Mais il y a pire: si on décide de sortir du système et que l’on cesse l’abonnement… on perd tout! Adieu beaux logiciels, adieu jolis outils… il ne nous reste que nous images, pour peu qu’elles n’aient pas été enregistrées dans un format propriétaire. Et là, ça coince. Et ça coince d’autant plus qu’Adobe ne laisse pas le choix: c’est l’abonnement ou rien ce qui, pour de nombreux utilisateurs, apparaît comme un véritable piège.
Dès l’annonce de ces nouvelles mesures, des protestations se sont élevées dans tous les pays du monde, obligeant Adobe à tenter de calmer le jeu en expliquant que Lightroom resterait à jamais en dehors de ce sytème. Il n’empèche que le doute s’est installé et que cette bascule vers l’abonnement forfaitaire faitb prendre conscience à tous les utilisateurs du danger qu’il y a à mettre tous ses œuds dans le même panier. L’utilisateur ayant choisi, d’enregistrer tout son travail dans un format propriétaire Adobe n’aura donc d’autre choix que de payer à vie sa redevance à Adobe, sous peine de tout perdre! D’où la nécessité de veiller à toujours conserver une version "standard" (si tou!tefois ce terme a un sens) de sa production.
Au-delà des protestations, sans doute vaines, les utilisateurs doivent donc désormais choisir leur camp. Et en cela, il n’existe que quatre solutions possibles:
– accepter de passer par les fourches caudines d’Adobe et se soumettre à la taxe annuelle de 738€, en prenant bien garde à n’enregistrer aucune donnée sous forfait propriétaire Adobe, au risque de ne plus pouvoir les ouvrir si, un jour, l’abonnement est arrêté;
– pour les possesseurs de licences "achetées", de logiciels individuels ou de suites CS, tenir en lieu sûr numéros de licences, CD/DVD ou versions téléchargées des logiciels, qui resteront sans doute fonctionnels durant de longues années. Mais aussi ne surtout pas entrer dans le système Creative Cloud, au risque de voir son gestionnaire de licences (Adobe Application Manager) désactiver les versions antérieures!

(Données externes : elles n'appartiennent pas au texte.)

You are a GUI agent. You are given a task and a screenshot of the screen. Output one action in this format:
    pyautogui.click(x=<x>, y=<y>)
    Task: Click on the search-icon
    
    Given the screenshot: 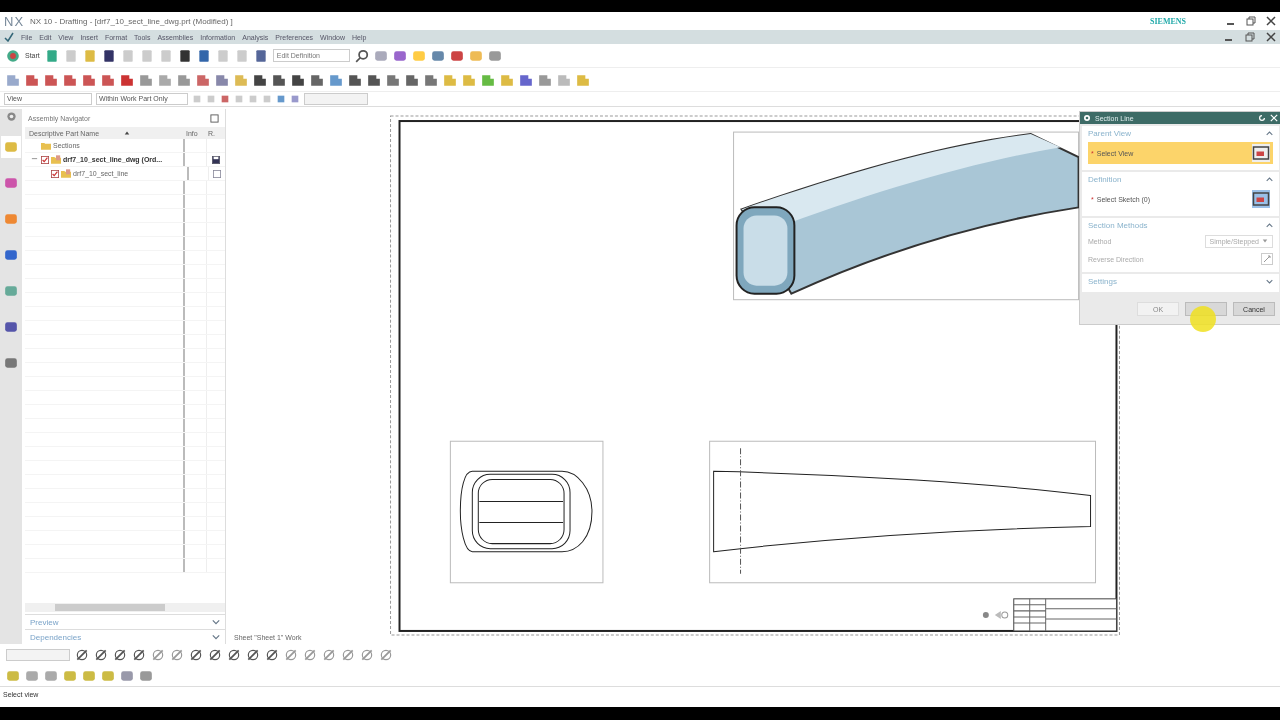 What is the action you would take?
    pyautogui.click(x=362, y=56)
    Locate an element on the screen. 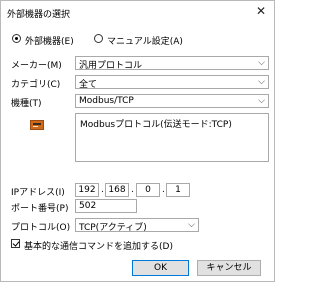 The height and width of the screenshot is (282, 320). category-value: 全て is located at coordinates (88, 85).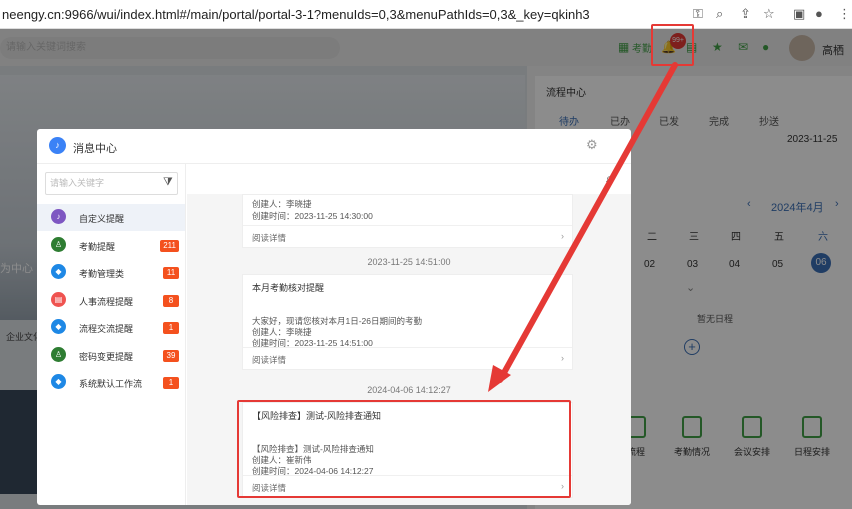 The height and width of the screenshot is (509, 852). I want to click on message-search-bar: ⌕, so click(409, 179).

– se limiter aux seuls logiciels Adobe vendus hors Cloud. C’est le cas, actuellement, de Photoshop Elements et de Lightroom qui, tous les deux, sont en mesure d’assurer 99% des besoins d’un photographe (la version complète de Photoshop ne comporte, en pratique, que très peu de fonctions absentes d’Elements et réellement indispensables pour la photo)
– rechercher des solutions tierces, autres que Adobe. Pour le traitement des fichiers RAW, l’exclennet DxO et les logiciels fournis ou vendus par les fabricants d’appareils remplacent admirablement bien Lightroom. Pour la retoiuche, le montage, les solutions sont tout aussi nombreuses (un peu moins sur Mac que sur PC). Quant aux fonctions de classement/catalogue, là encore il existe des alternatives nombreuses.
Chacun remarquera que nous n’avons pas évoqué le cas des innombrables versions piratées, toujours fonctionnelles mais que la vogue des tablettes, des OS "bétassons" (traduire par "bloqués de toutes parts, façon iPad) risque de rendre bien vite obsolètes.
Notre conclusion
Il est évident que la décision d’Adobe apparaît, comme beaucoup, comme un dictat peu commercial et très onéreux car au-delà des premiers mois d’essais, pour lesquels Adobe fait un petit effort, son Creative Cloud coûtera une fortune. 738€ par ans… c’est une redevance énorme qui va creuser un fossé entre amateurs qui ne suivront pas et professionnels bien obligés de passer par là. On peut aussi craindre que ce coup d’essai marque un tournant dans l’histoire des logiciels et qu’à l’avenir, d’autres éditeurs cherchent à nous faire payer au mois, à l’heure, voire à l’image. Adobe vient de lâcher un sacré pavé dans la mare: de la docilité ou du niveau de résistance de ses clients dépendra la suite.